(Stored data)
---*---

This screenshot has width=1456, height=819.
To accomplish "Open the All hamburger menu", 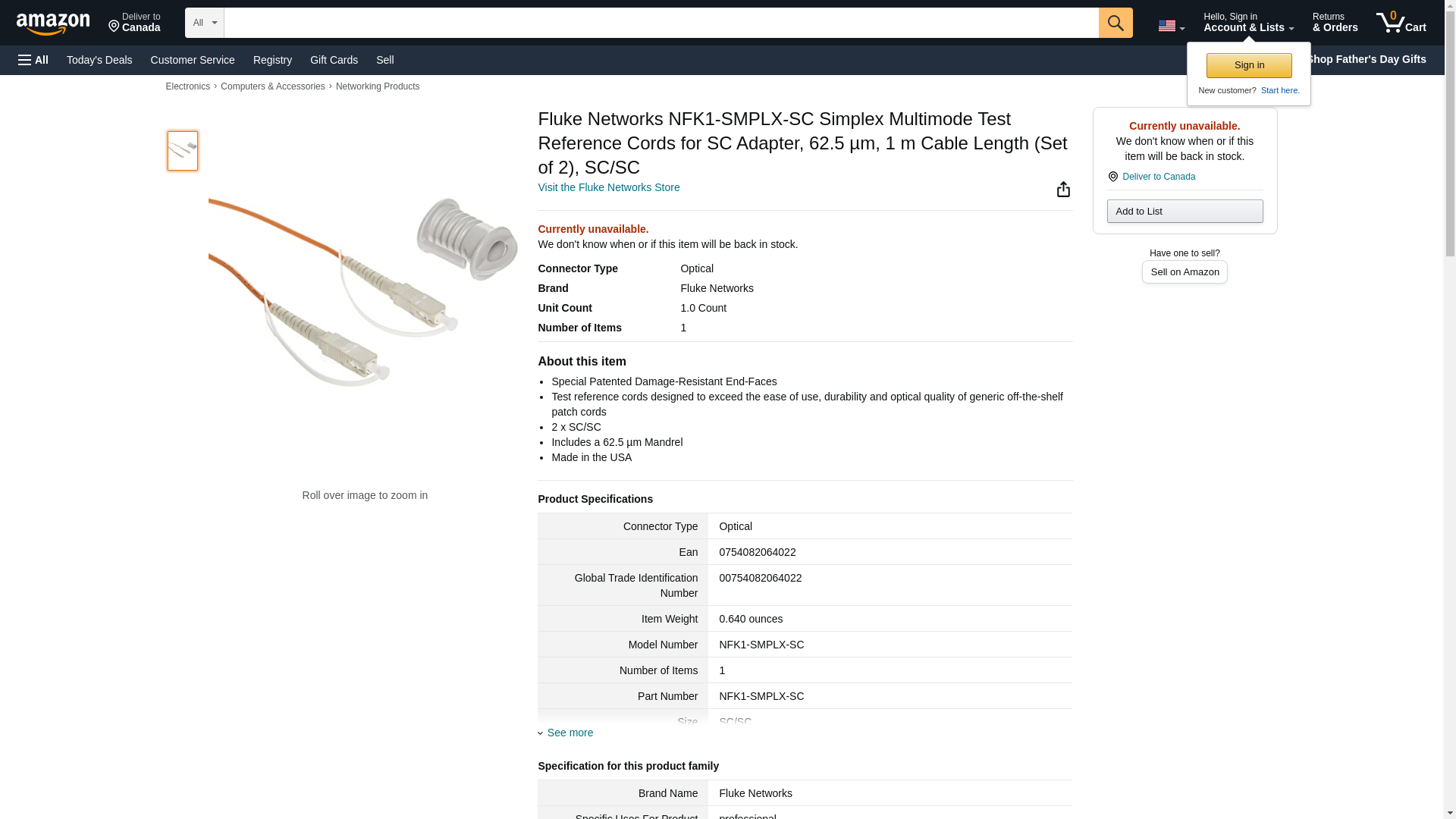I will pyautogui.click(x=33, y=60).
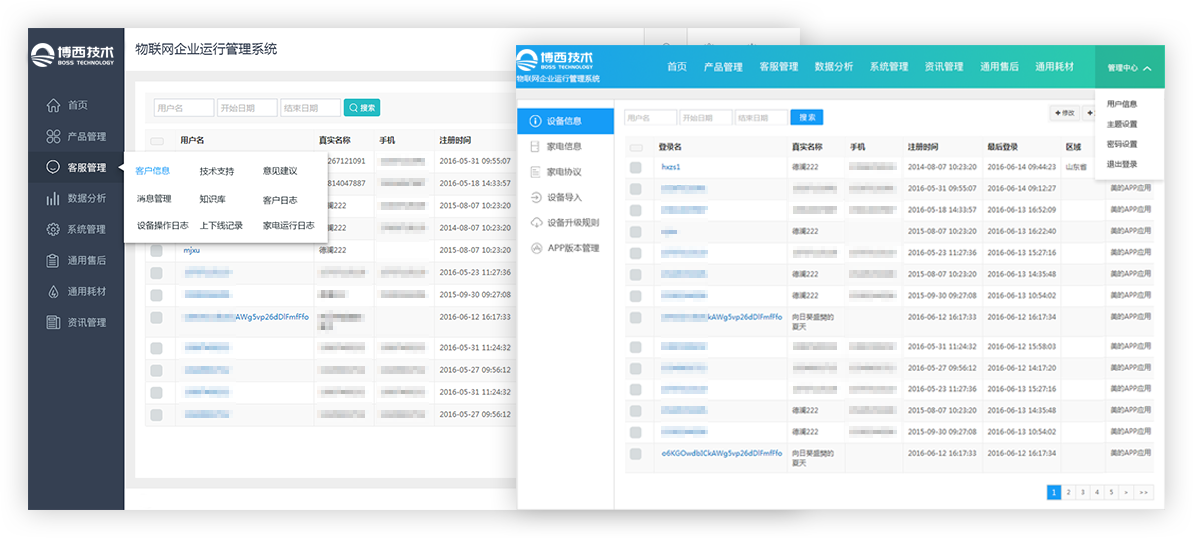1193x538 pixels.
Task: Click the blue 搜索 button
Action: 806,117
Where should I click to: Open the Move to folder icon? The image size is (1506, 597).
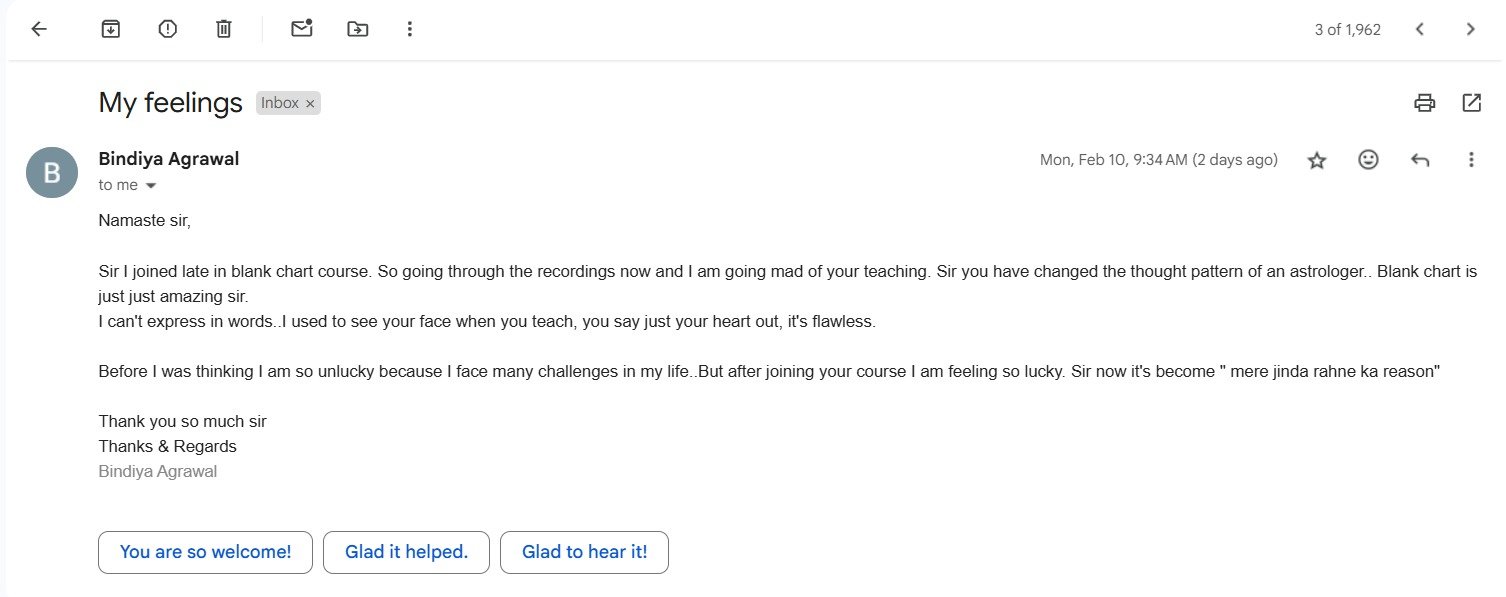[357, 29]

---*---

_Exercise:_ Once the line holding "Where should I" is found, set it down along with every line after it through the end of the entries, exactly, leaving the pictures out.

_Response to this exercise:_
Where should I click to: Open the Move to folder icon? The image size is (1506, 597).
[357, 29]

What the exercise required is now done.